I am more of a libertarian in the sense that I believe styling is a personal choice, but it still matters as styling is a reflection of your mind, and orderly minds have orderly styles.
Now back onto actual query learning!!!
WHERE is your bread and butter as an apprentice wizard, it is you most used logical operator.
Let’s dive into
WHERE with a practical example with a simple query on our sample data table from Chapter 1:
SELECT minute, price, symbol, contract_address FROM dune_user_generated."april_2022_dex_token_prices_sample_1" WHERE symbol = 'WETH'
And by running the above we get the results below:
The first thing you will notice is that this query returns 43,200 rows, as opposed to the initial query from Chapter 1, which returned 86,400 rows.
This is because we told the machine to only give us the rows of data where the data in the symbol column exactly matched the word ‘WETH’. So all the rows where the symbol column was not ‘WETH’ got removed from the query results.

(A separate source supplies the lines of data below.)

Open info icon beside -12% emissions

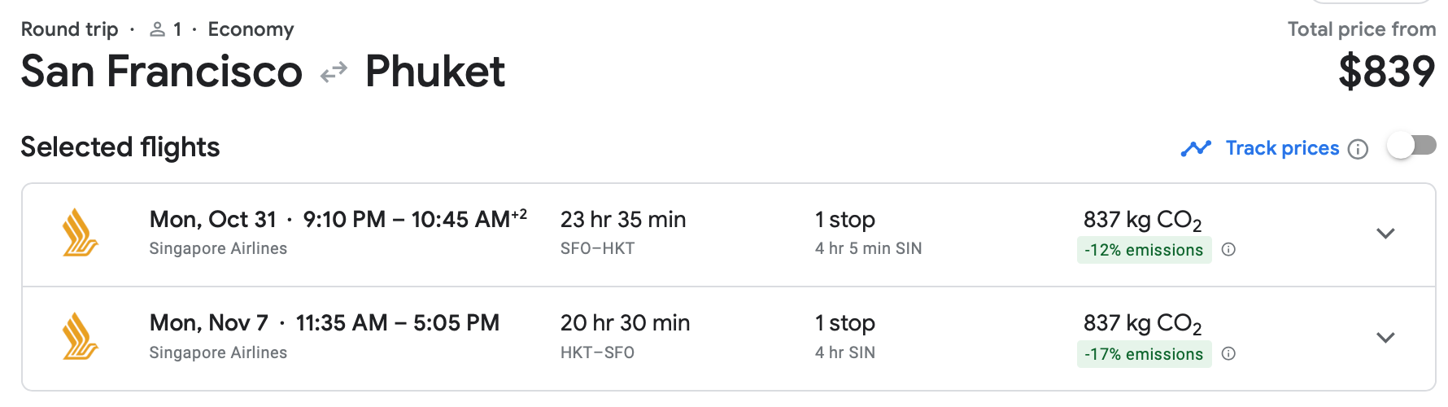(1228, 250)
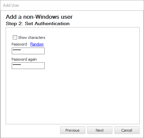Advance to the next wizard step
Viewport: 144px width, 138px height.
pyautogui.click(x=100, y=130)
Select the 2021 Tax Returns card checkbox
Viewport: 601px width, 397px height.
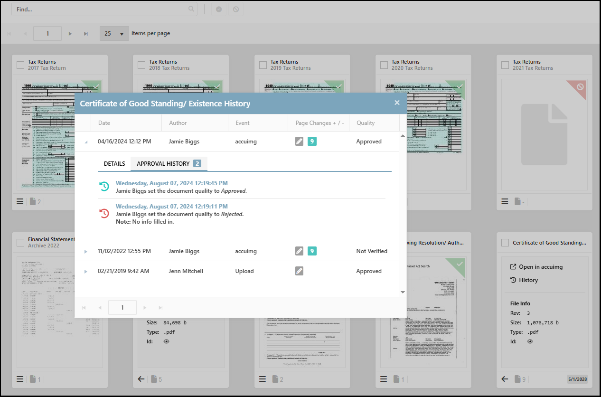tap(505, 65)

WHERE is a useful but capricious tool, if you want to have multiple conditions (e.g looking up the rows where symbol is ‘WETH’ and minute is after a certain date), you can’t use WHERE multiple times, instead you must use
This won’t work:
SELECT minute, price, symbol, contract_address FROM dune_user_generated.april_2022_dex_token_prices_sample_1 WHERE symbol = 'WETH' WHERE minute > '2022-04-19 23:59'
But this will work:
SELECT minute, price, symbol, contract_address FROM dune_user_generated.april_2022_dex_token_prices_sample_1 WHERE symbol = 'WETH' AND minute > '2022-04-19 23:59'
Multiple AND work as well:
SELECT minute, price, symbol, contract_address FROM dune_user_generated.april_2022_dex_token_prices_sample_1 WHERE symbol = 'WETH' AND minute > '2022-04-19 23:59' AND minute < '2022-04-26 23:59'
WHERE OR is another way
WHERE can be used which is slightly different from the
WHERE AND syntax.
WHERE OR is used when you have an either or situation for your filter, e.g: I want to only see the rows where the symbol is either ‘WETH’ or ‘USD’ (we know that there is no ‘USD’ in our sample data table, but let’s ignore that for now).

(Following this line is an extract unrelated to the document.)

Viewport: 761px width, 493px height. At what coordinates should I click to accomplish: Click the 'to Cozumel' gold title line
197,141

This won’t work, there is no such row where the symbol is both ‘WETH’ and ‘USD’:
SELECT minute, price, symbol, contract_address FROM dune_user_generated.april_2022_dex_token_prices_sample_1 WHERE symbol = 'WETH' AND symbol = 'USD'
But this will work:
SELECT minute, price, symbol, contract_address FROM dune_user_generated.april_2022_dex_token_prices_sample_1 WHERE symbol = 'WETH' OR symbol = 'USD'
While the use cases of WHERE OR might not be obvious for now, it is a handy tool to keep in your toolbox for when the need arises.
Mathematical operators are an important part in queries, because not everything is boolean, i.e yes or no, a lot of data come across ranges, or other forms which is why logical operators are important.

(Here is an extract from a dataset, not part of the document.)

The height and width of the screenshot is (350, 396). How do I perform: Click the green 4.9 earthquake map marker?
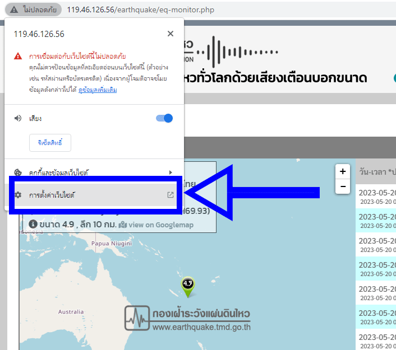(188, 286)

Equal is the easiest of all, just as is its antithesis, not equal.
As you start your journey, you might think as > and >= being the same.
>= > <= <
But here is where the distinction becomes important:
You want to measure the price of a token as from the first increment of time of a specific day which is: 2022-04-19 00:01
If you use >, then the row with minute 2022-04-19 00:01 will be omitted from the query.
But if you use >=, then the row with minute 2022-04-19 00:01 will be included in the query.
More weird but useful operators
PostgreSQL is filled with operators that may seem alien for the first time users. We will encounter more of those as we proceed down the rabbit hole.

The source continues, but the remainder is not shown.